# Required work:
The expected output is an exact copy of each line from the line with "The image size" through the end of the data below, with no pictures in it.

# Information:
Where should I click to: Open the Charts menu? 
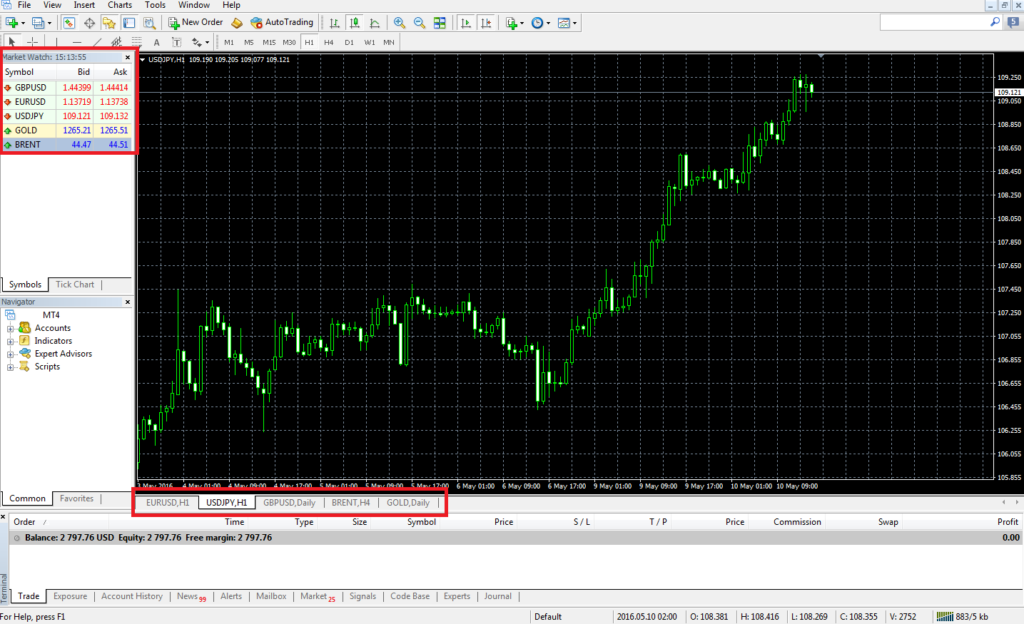pyautogui.click(x=119, y=5)
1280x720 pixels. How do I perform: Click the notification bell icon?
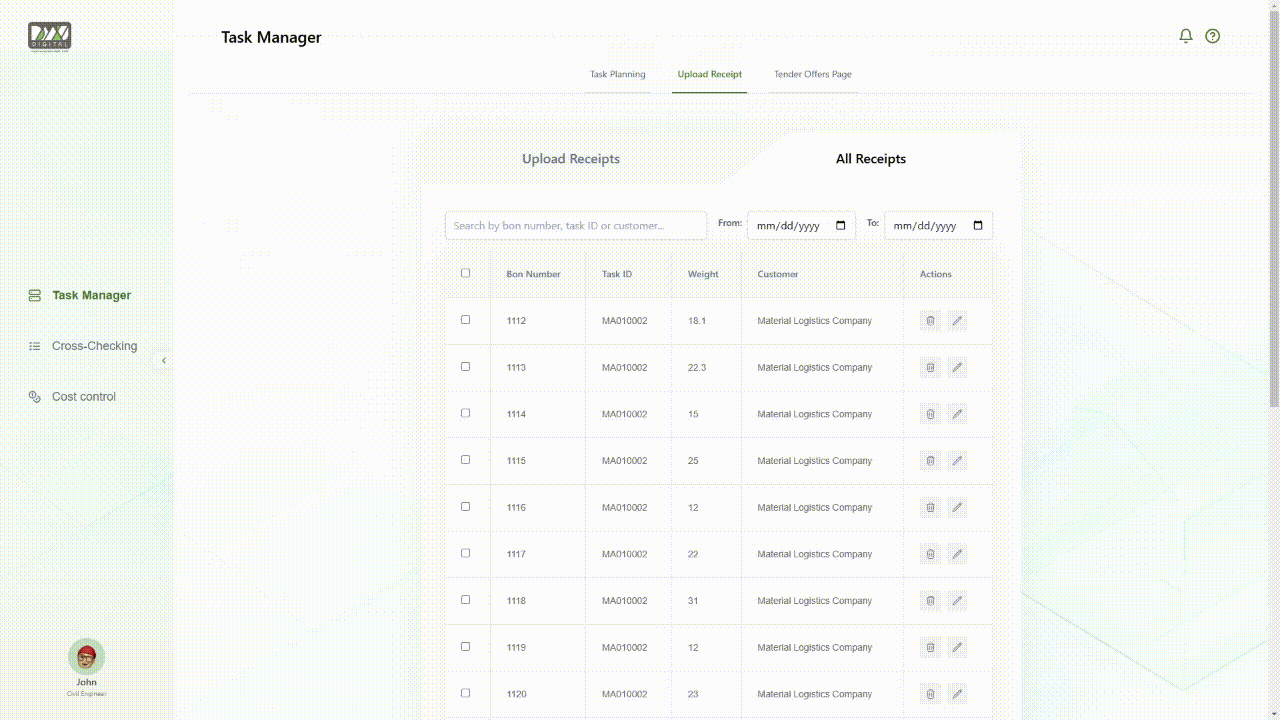[1186, 36]
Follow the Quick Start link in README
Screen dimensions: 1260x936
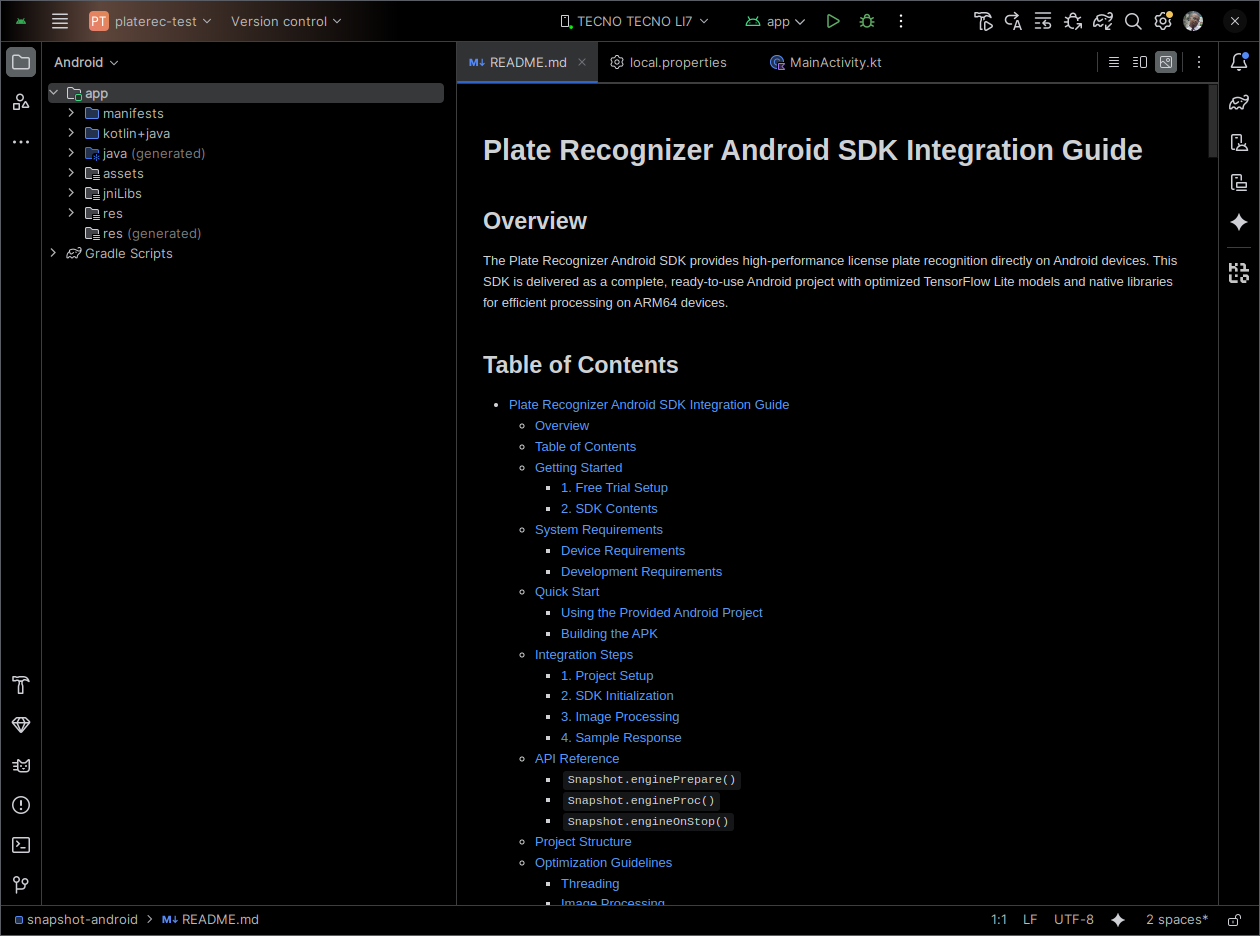[567, 591]
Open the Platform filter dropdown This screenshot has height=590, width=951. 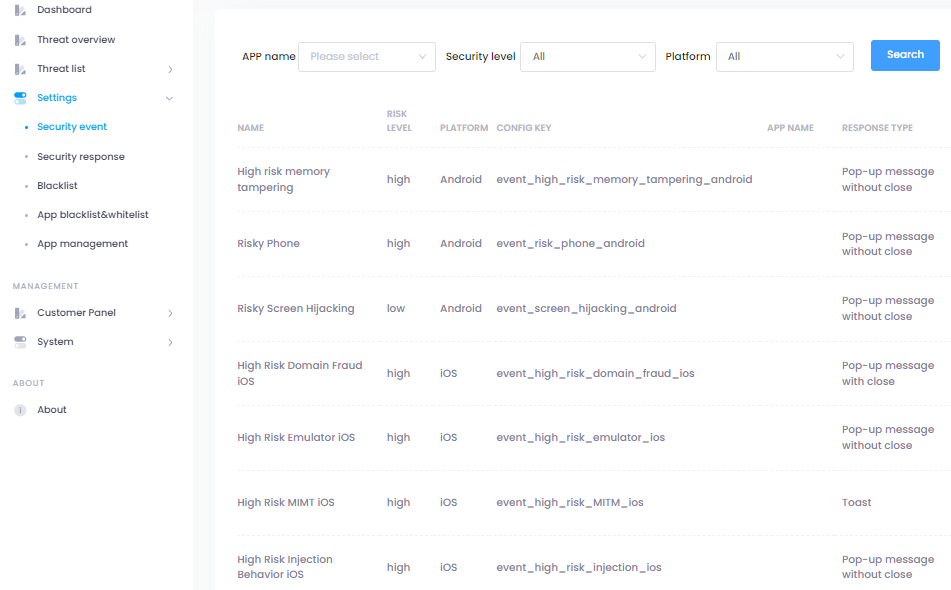784,57
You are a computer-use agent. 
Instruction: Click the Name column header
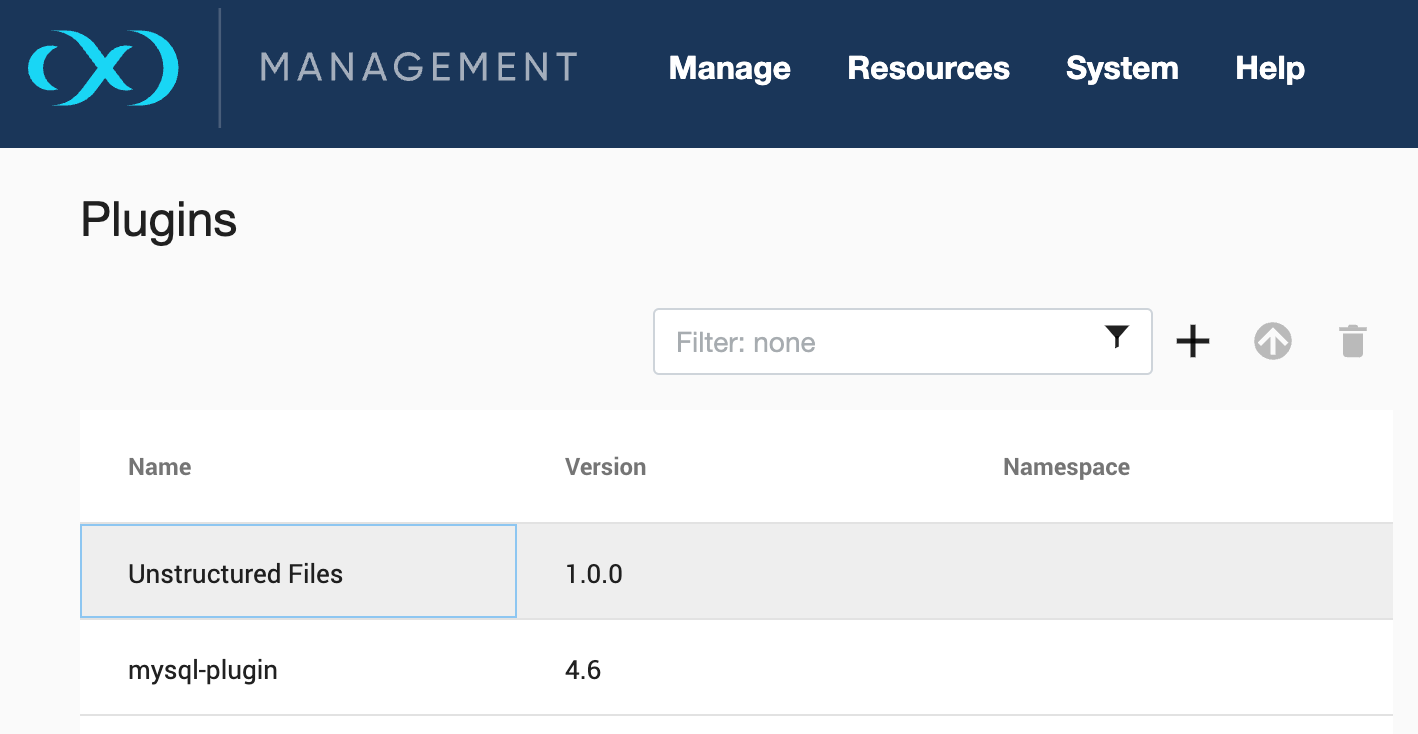pyautogui.click(x=159, y=466)
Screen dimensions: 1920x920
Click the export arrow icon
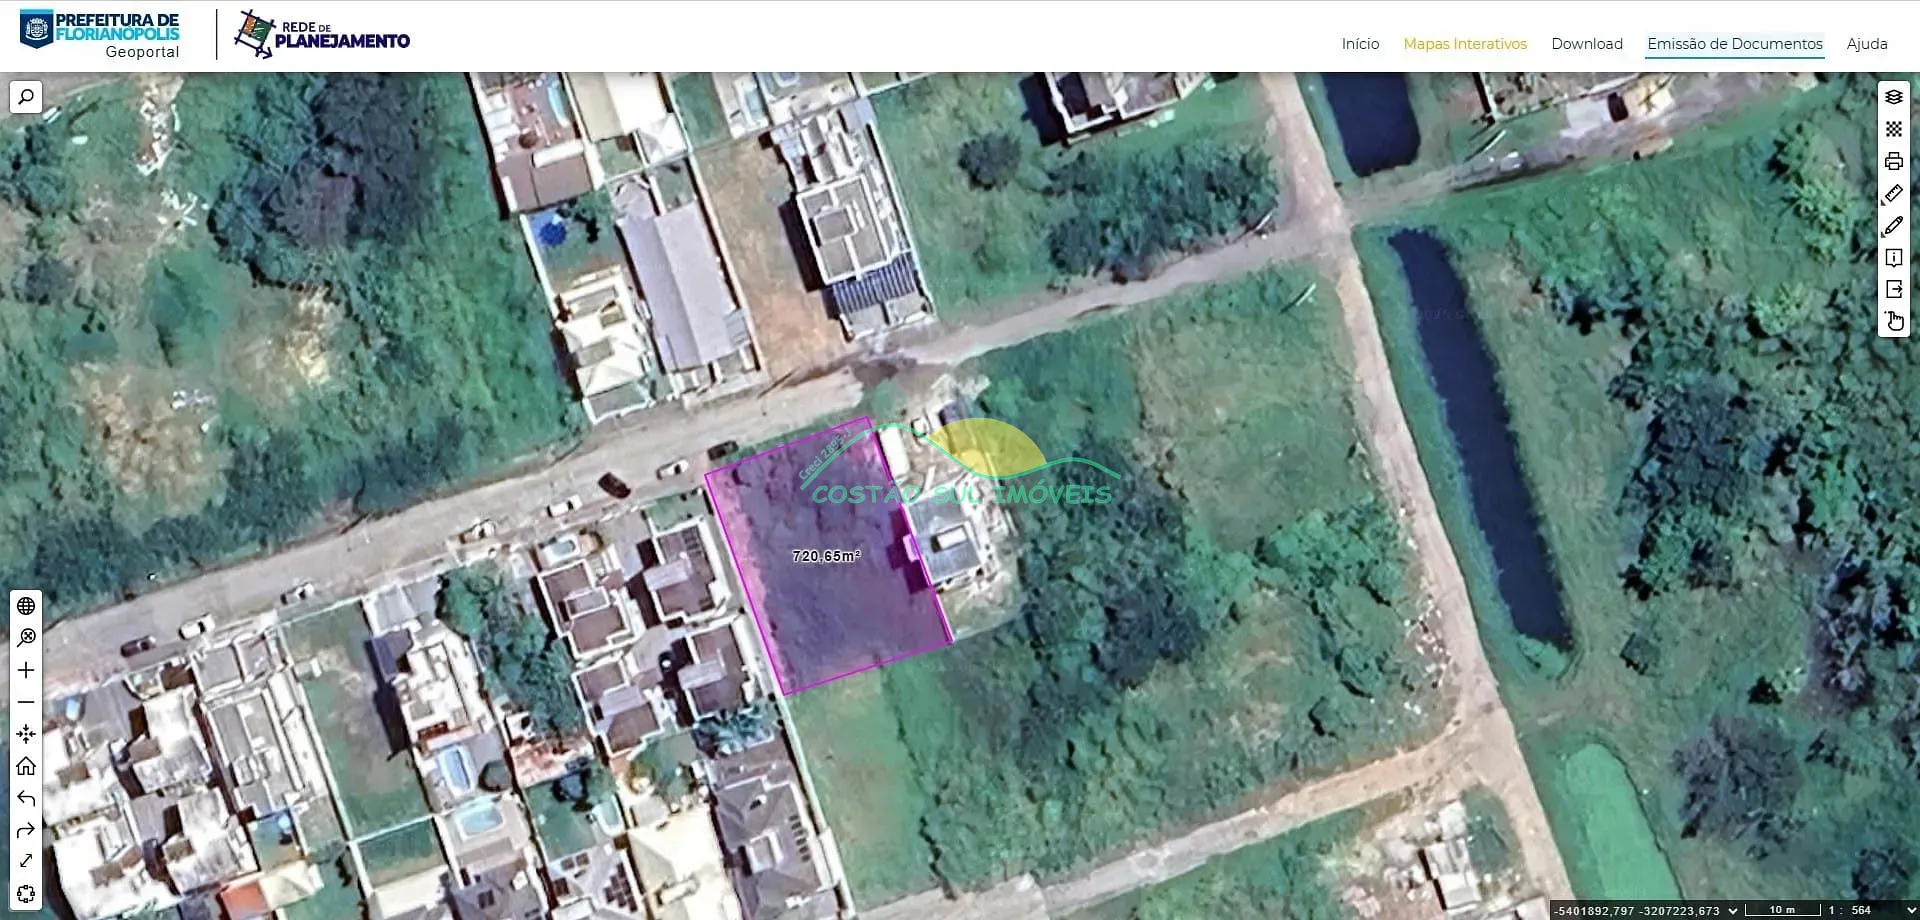[x=1894, y=289]
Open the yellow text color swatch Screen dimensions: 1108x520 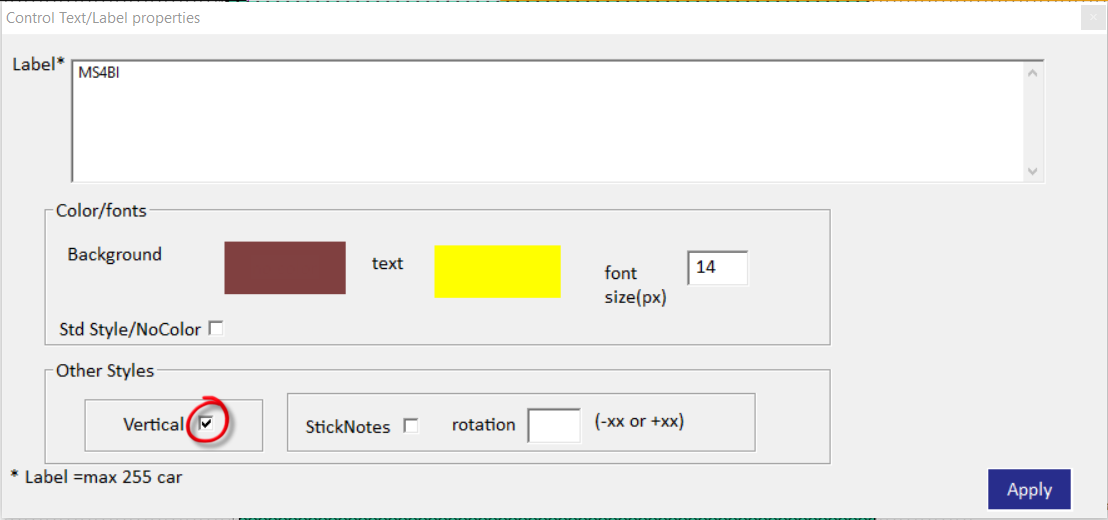pyautogui.click(x=497, y=271)
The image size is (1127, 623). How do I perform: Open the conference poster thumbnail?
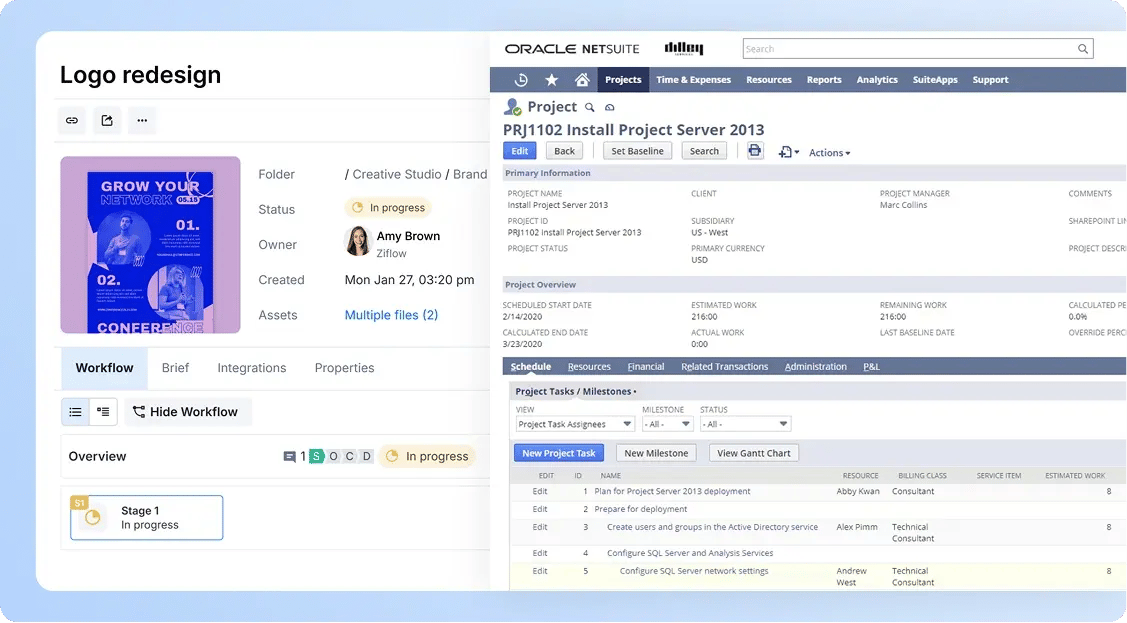150,245
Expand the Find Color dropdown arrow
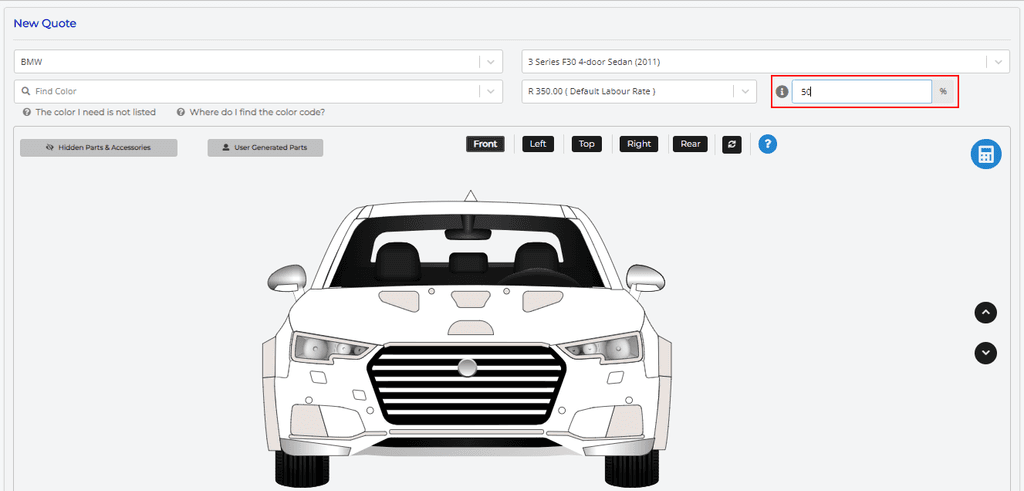Image resolution: width=1024 pixels, height=491 pixels. click(490, 91)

# Problem solution:
The image size is (1127, 623). How do I perform: Open the conference poster thumbnail?
150,245
Expand the Find Color dropdown arrow
Image resolution: width=1024 pixels, height=491 pixels. click(490, 91)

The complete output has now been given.